Rispetto al 2016, il piano prevede inoltre una riduzione di circa 600 filiali. Si scenderà da 2mila a 1.400 a fine piano (2021).
Infine, è inclusa nel piano la dismissione della pressoché totalità del portafoglio di sofferenze al 31 dicembre 2016 per 28,6 miliardi lordi.
L’A.d. di Mps, Marco Morelli, definisce il piano “una pietra miliare” per il risanamento e del rilancio di Mps. L’obiettivo è creare un gruppo che abbia un modello “sostenibile” e “redditizio”, ha spiegato Morelli. “Il fatto che la banca sia riuscita a finalizzare un percorso difficoltoso è un qualcosa che cercavamo di portare a casa e ci siamo riusciti.”

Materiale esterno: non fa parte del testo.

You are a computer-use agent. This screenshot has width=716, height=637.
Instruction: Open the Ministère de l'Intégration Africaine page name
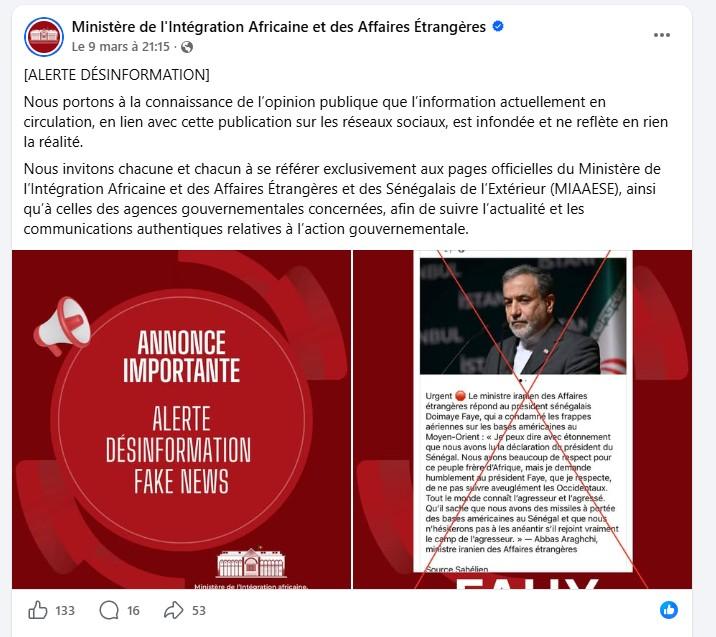point(279,27)
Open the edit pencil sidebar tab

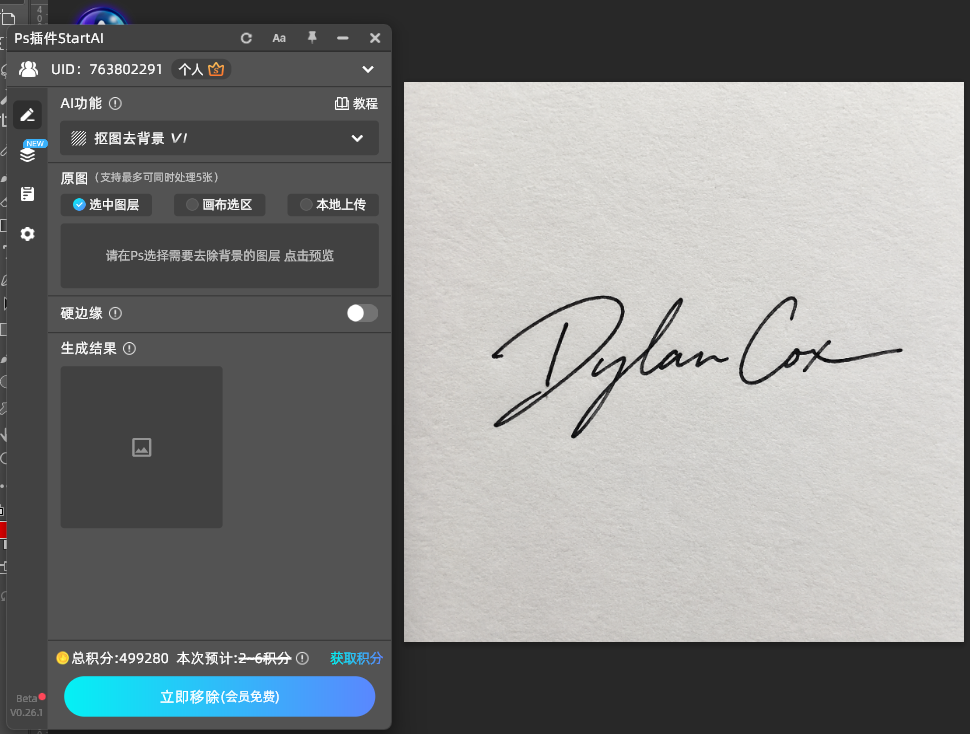click(x=27, y=115)
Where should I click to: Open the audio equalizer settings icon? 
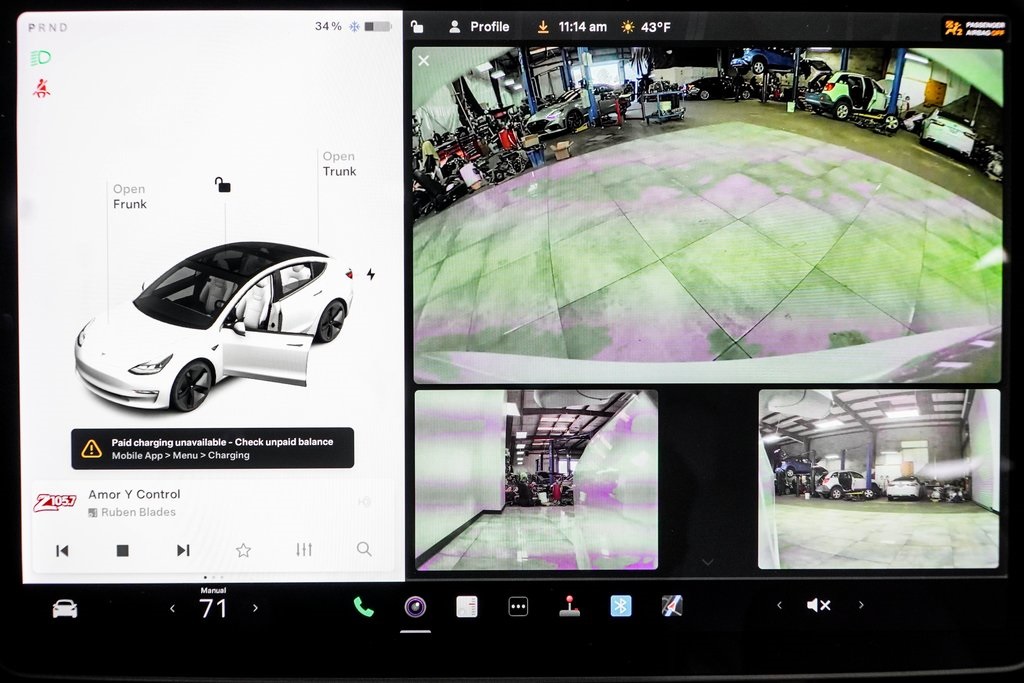304,550
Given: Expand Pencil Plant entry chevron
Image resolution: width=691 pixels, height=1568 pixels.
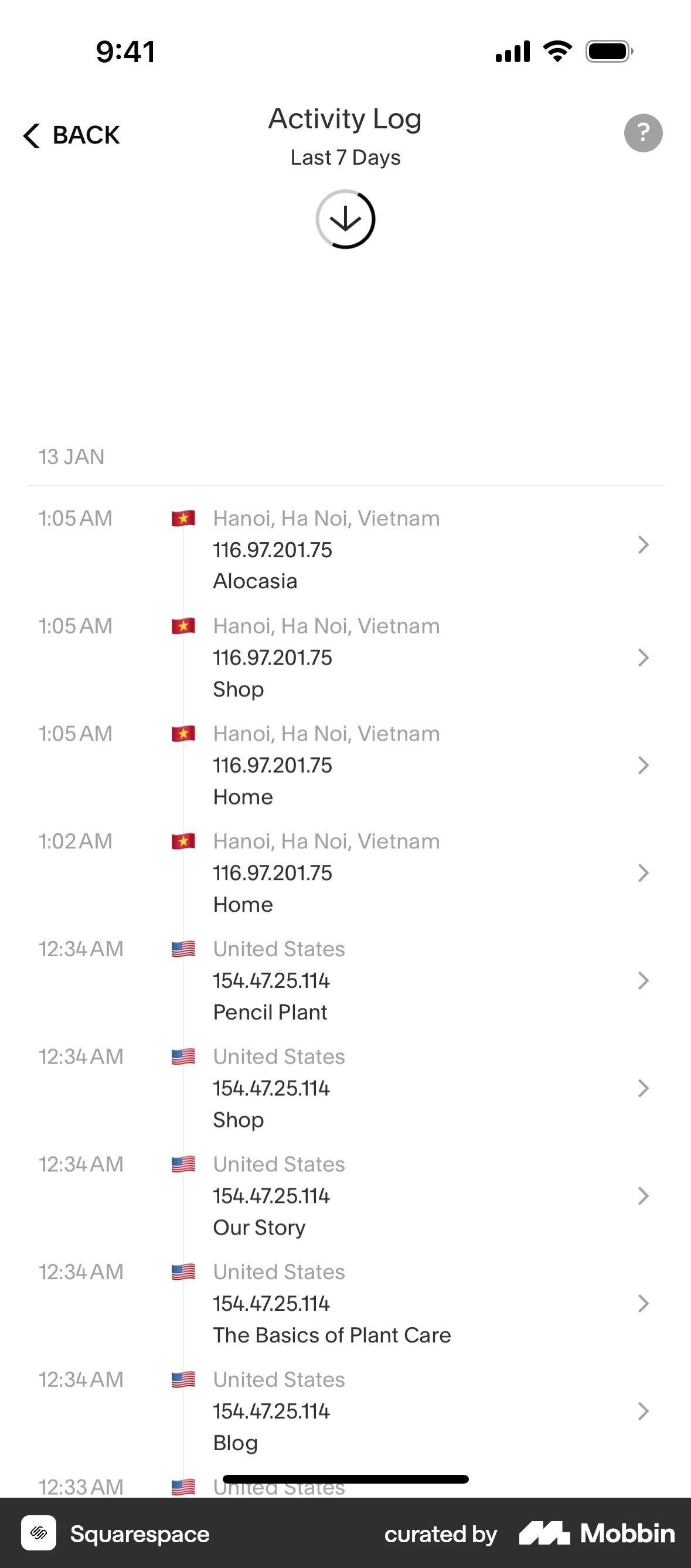Looking at the screenshot, I should (643, 980).

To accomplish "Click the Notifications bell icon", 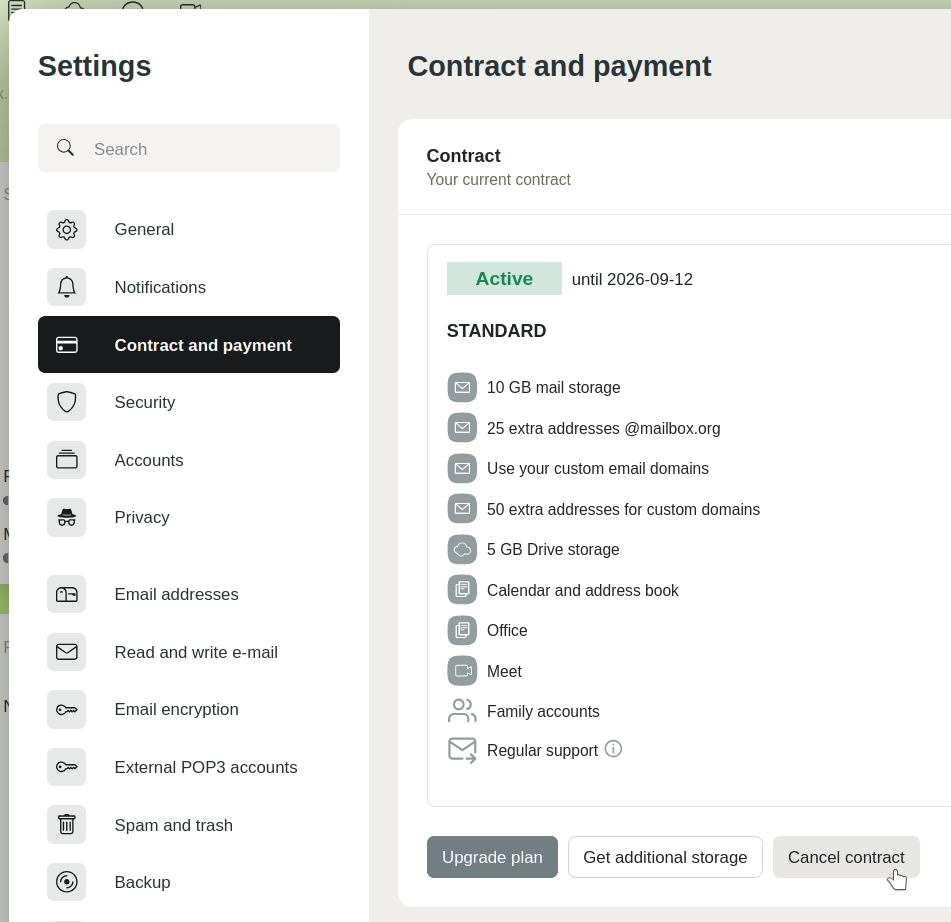I will coord(67,287).
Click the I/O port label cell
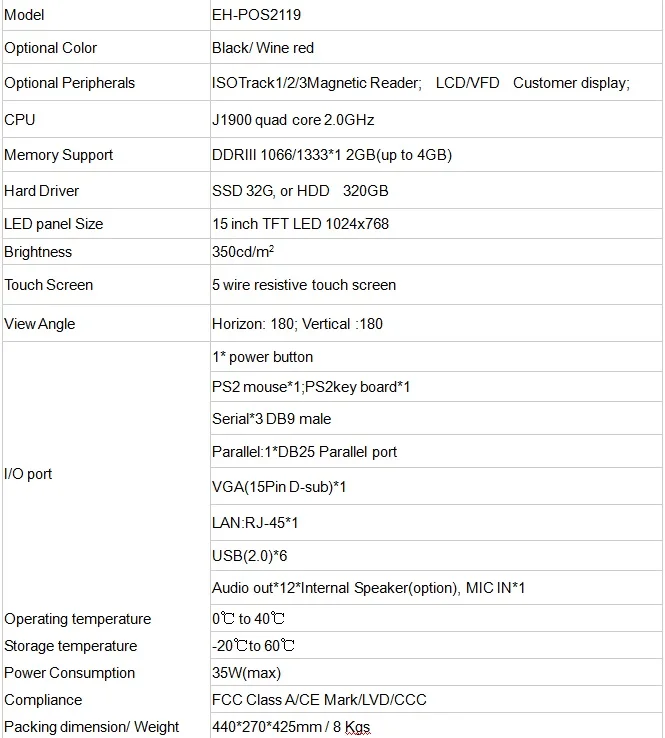Image resolution: width=665 pixels, height=738 pixels. 106,473
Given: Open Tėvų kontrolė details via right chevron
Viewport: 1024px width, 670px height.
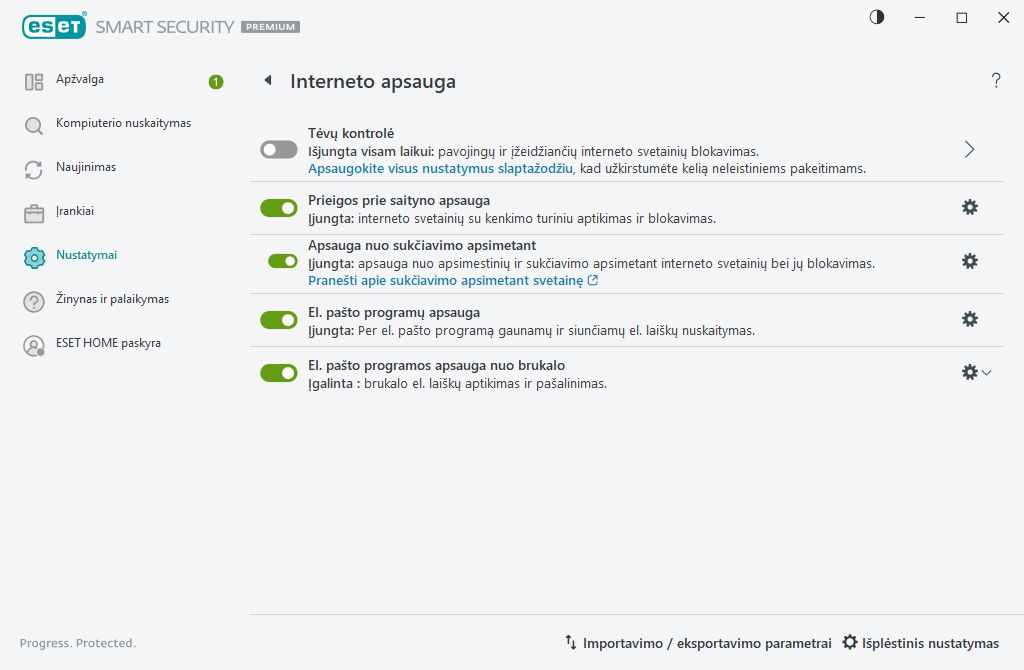Looking at the screenshot, I should point(968,148).
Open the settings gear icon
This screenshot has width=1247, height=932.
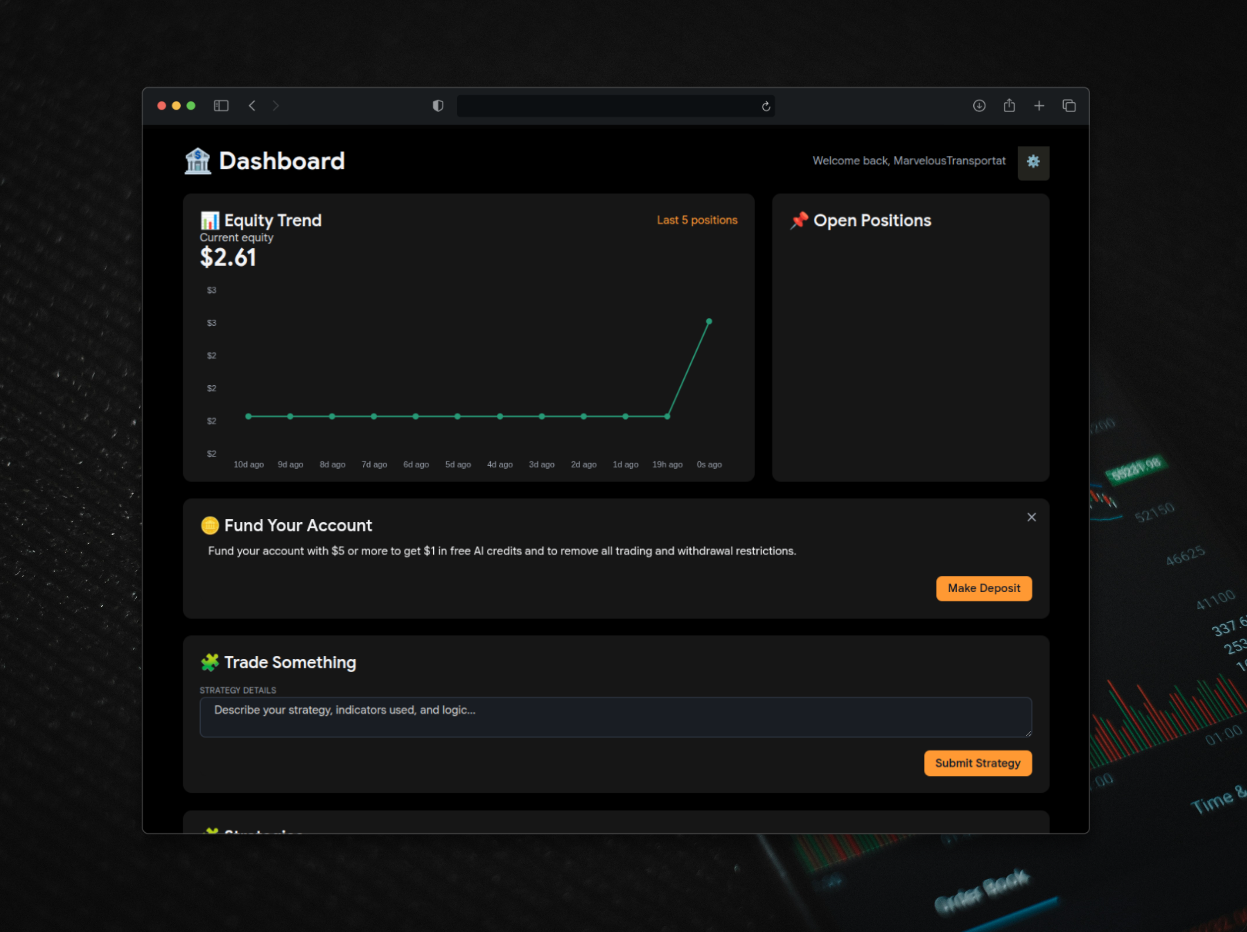click(1033, 162)
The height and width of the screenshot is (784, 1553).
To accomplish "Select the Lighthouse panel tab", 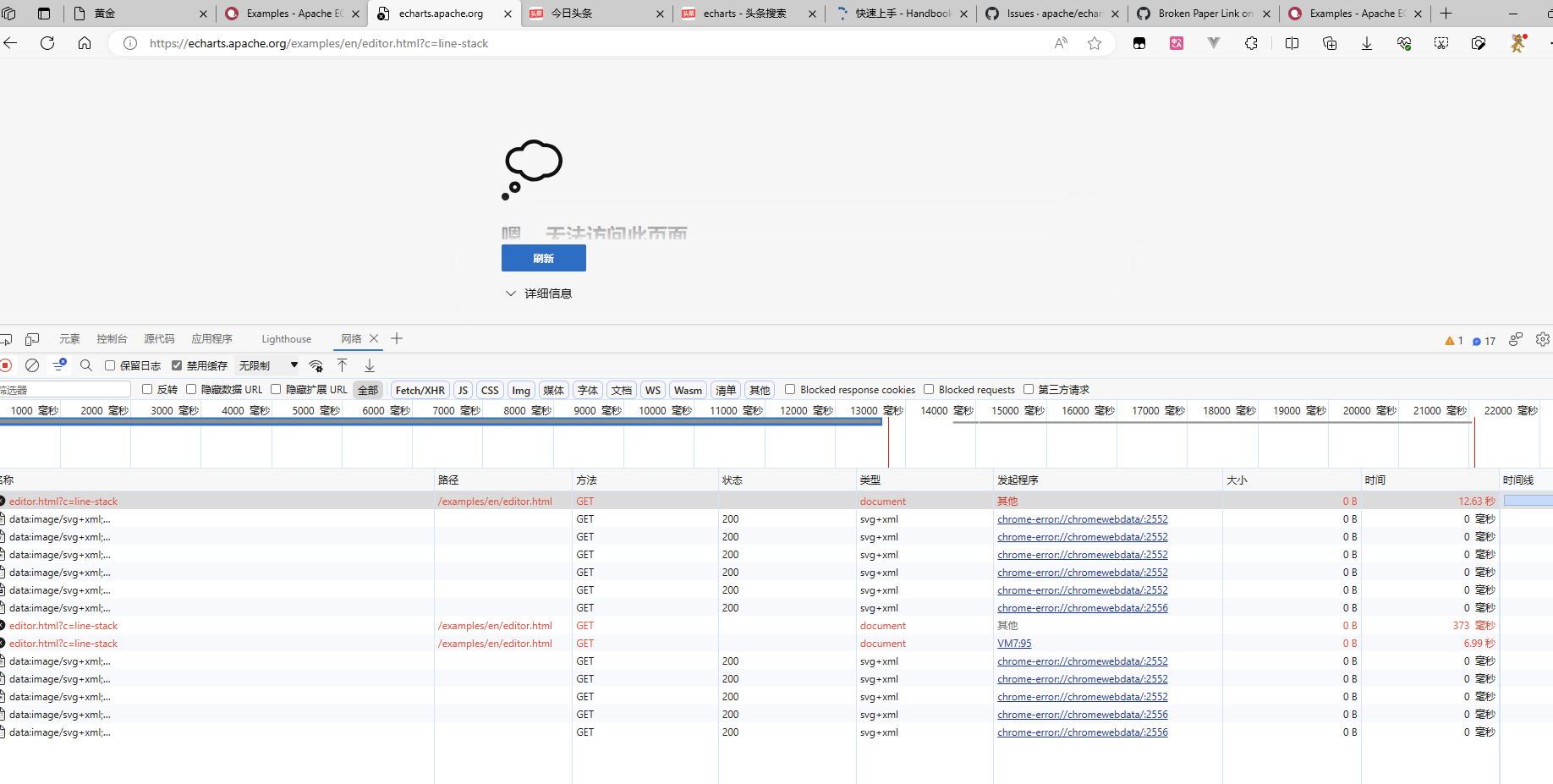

“In uno scenario molto difficile, siamo rimasti in vita, abbiamo recuperato 5 miliardi di depositi, un personale e un top management motivato e focalizzato sugli obiettivi .- continua l’A.d. di Mps -. Ora abbiamo un nuovo punto di partenza per recuperare un ruolo importante nel panorama bancario italiano. Mps torna a reggersi sulle proprie gambe”.
Morelli sottolinea poi che si tratta di “un Piano prudenziale, non guardiamo ad obiettivi irrealistici, ma a un modello di business sostenibile. Sulle sofferenze abbiamo un accordo e una tempistica definita su tutto il resto.”
“Non c’è nessun piano B. Siamo concentrati sugli obiettivi di un piano realizzabile. Sono fiducioso sia dal lato dei costi e sia dal lato dei ricavi. Fusione e aggregazioni sono di competenza dei soci”, conclude.